Records from a collection:
++++

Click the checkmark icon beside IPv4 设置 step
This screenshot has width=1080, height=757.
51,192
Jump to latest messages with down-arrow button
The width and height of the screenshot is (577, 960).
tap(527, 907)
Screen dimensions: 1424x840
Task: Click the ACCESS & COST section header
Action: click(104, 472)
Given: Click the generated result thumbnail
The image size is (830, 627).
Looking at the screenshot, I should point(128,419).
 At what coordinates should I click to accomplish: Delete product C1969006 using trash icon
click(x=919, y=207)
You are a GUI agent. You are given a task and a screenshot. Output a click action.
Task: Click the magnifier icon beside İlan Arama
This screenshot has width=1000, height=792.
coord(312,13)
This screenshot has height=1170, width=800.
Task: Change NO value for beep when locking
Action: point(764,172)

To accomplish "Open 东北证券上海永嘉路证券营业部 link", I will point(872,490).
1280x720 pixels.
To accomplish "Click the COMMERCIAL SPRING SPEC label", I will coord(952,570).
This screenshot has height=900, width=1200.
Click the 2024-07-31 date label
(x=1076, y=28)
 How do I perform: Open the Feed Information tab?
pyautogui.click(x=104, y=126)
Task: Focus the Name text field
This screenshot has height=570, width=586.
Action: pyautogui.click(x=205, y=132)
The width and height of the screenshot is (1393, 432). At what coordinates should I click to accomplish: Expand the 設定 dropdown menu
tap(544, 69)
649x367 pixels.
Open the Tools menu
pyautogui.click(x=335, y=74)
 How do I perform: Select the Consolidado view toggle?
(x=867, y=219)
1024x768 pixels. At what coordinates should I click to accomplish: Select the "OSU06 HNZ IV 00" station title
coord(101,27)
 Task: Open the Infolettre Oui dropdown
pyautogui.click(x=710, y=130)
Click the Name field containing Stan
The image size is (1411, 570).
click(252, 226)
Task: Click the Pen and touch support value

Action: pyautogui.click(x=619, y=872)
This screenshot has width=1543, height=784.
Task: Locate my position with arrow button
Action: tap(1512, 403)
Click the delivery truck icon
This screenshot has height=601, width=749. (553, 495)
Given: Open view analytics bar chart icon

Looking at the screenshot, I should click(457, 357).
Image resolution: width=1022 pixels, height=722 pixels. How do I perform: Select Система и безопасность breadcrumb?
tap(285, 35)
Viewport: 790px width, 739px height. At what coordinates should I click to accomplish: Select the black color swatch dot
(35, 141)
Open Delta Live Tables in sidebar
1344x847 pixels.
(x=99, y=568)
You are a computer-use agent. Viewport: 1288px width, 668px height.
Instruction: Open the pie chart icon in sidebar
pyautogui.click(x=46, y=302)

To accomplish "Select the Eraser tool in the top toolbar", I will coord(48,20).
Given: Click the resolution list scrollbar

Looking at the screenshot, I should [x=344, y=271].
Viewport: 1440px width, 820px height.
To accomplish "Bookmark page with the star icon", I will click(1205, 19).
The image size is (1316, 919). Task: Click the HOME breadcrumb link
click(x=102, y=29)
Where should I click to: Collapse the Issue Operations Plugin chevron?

++++

Task item.
The entries above are to be restated word for word.

Solution to this problem.
Click the checkmark icon beside IPv4 设置 step
This screenshot has width=1080, height=757.
51,192
Jump to latest messages with down-arrow button
The width and height of the screenshot is (577, 960).
tap(527, 907)
Screen dimensions: 1424x840
Task: Click the ACCESS & COST section header
Action: click(104, 472)
Given: Click the generated result thumbnail
The image size is (830, 627).
Looking at the screenshot, I should point(128,419).
 At what coordinates should I click to accomplish: Delete product C1969006 using trash icon
click(x=919, y=207)
You are a GUI agent. You are given a task and a screenshot. Output a click action.
Task: Click the magnifier icon beside İlan Arama
This screenshot has width=1000, height=792.
coord(312,13)
This screenshot has height=1170, width=800.
Task: Change NO value for beep when locking
Action: point(764,172)

To accomplish "Open 东北证券上海永嘉路证券营业部 link", I will point(872,490).
1280x720 pixels.
To accomplish "Click the COMMERCIAL SPRING SPEC label", I will coord(952,570).
This screenshot has height=900, width=1200.
Click the 2024-07-31 date label
(x=1076, y=28)
 How do I perform: Open the Feed Information tab?
pyautogui.click(x=104, y=126)
Task: Focus the Name text field
This screenshot has height=570, width=586.
Action: pyautogui.click(x=205, y=132)
The width and height of the screenshot is (1393, 432). At what coordinates should I click to accomplish: Expand the 設定 dropdown menu
tap(544, 69)
649x367 pixels.
Open the Tools menu
pyautogui.click(x=335, y=74)
 How do I perform: Select the Consolidado view toggle?
(x=867, y=219)
1024x768 pixels. At what coordinates should I click to accomplish: Select the "OSU06 HNZ IV 00" station title
coord(101,27)
 Task: Open the Infolettre Oui dropdown
pyautogui.click(x=710, y=130)
Click the Name field containing Stan
The image size is (1411, 570).
click(252, 226)
Task: Click the Pen and touch support value

Action: pyautogui.click(x=619, y=872)
This screenshot has width=1543, height=784.
Task: Locate my position with arrow button
Action: tap(1512, 403)
Click the delivery truck icon
This screenshot has height=601, width=749. (553, 495)
Given: Open view analytics bar chart icon

Looking at the screenshot, I should click(457, 357).
Image resolution: width=1022 pixels, height=722 pixels. How do I perform: Select Система и безопасность breadcrumb?
tap(285, 35)
Viewport: 790px width, 739px height. At what coordinates should I click to accomplish: Select the black color swatch dot
(35, 141)
Open Delta Live Tables in sidebar
1344x847 pixels.
(x=99, y=568)
You are a computer-use agent. Viewport: 1288px width, 668px height.
Instruction: Open the pie chart icon in sidebar
pyautogui.click(x=46, y=302)

To accomplish "Select the Eraser tool in the top toolbar", I will coord(48,20).
Given: Click the resolution list scrollbar

Looking at the screenshot, I should [x=344, y=271].
Viewport: 1440px width, 820px height.
To accomplish "Bookmark page with the star icon", I will click(1205, 19).
The image size is (1316, 919). Task: Click the HOME breadcrumb link
click(x=102, y=29)
Where should I click to: Collapse the Issue Operations Plugin chevron?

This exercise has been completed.